Madame Figaro. – Pourquoi avoir accepté de réaliser The Dig ?
Simon Stone. – Quand la production m’a approché, l’univers du film me semblait un peu «aride» et je ne pensais pas le faire. Mais, en lisant, j’ai été très ému par le regard que pose le scénario sur le deuil, la perte et l’oubli, des sujets qui jalonnent mon travail depuis toujours. J’étais aussi très touché par la façon dont le film traite notre rapport au temps, à la mémoire et à la transmission. Nous laissons tous une empreinte, des souvenirs, un héritage, qui nous survivent et impactent la vie des autres, parfois des siècles plus tard.
Pouvez-vous nous parler du choix de vos interprètes, Carey Mulligan et Ralph Fiennes ?
Carey est arrivée après le désistement d’une actrice, trois semaines avant le tournage. Ce qu’elle apporte au rôle est unique. Elle a ce rare mélange de vulnérabilité et de puissance. Quand elle joue, elle n’ouvre pas une fenêtre sur son âme mais sur quelque chose d’universel. Elle nous tend un miroir. Quant à Ralph Fiennes, il est littéralement devenu ce «fouilleur» de la classe ouvrière, terrien, avec un accent prononcé. Tel Daniel Day-Lewis, il ne quittait jamais son rôle pendant le tournage, même lors de conversations privées. Le rôle était si éloigné de lui qu’il craignait de le perdre au moindre écart.
En vidéo, la bande-annonce de « The Dig »
Vous avez travaillé partout. L’approche de la culture en France vous semble-t-elle différente ?

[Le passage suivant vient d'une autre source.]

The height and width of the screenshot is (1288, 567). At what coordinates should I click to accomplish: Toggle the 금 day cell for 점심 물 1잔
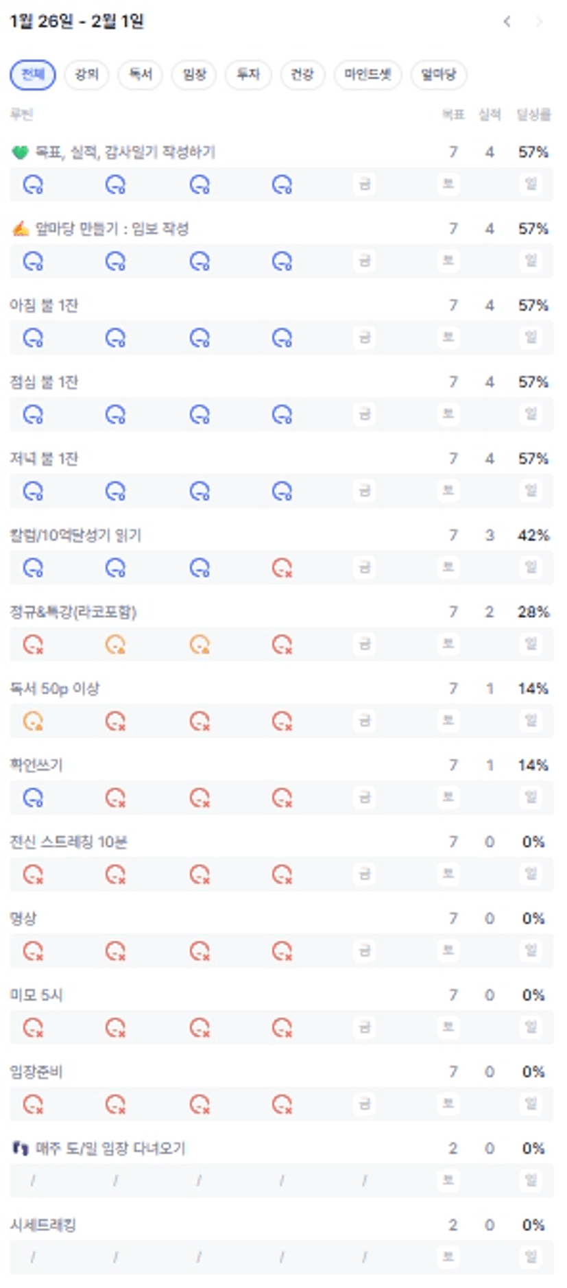coord(365,414)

Les sujets que vous traitez, notamment au théâtre, sont plus vastes. Il y a une vraie réflexion autour de la culture et des questionnements philosophiques et sociaux qu’elle peut soulever. Un projet qui, sur le papier, n’est pas «commercial» peut encore trouver des salles, des producteurs. Le soutien de l’État permet aussi une plus grande liberté et diversité. C’est un soulagement de savoir qu’il existe des espaces de création et d’expérimentation où il n’est pas nécessaire de se justifier économiquement. Mais travailler dans un système plus capitaliste me convient aussi parfois, car il pose une question pragmatique essentielle : qu’est-ce qui peut plaire au public ?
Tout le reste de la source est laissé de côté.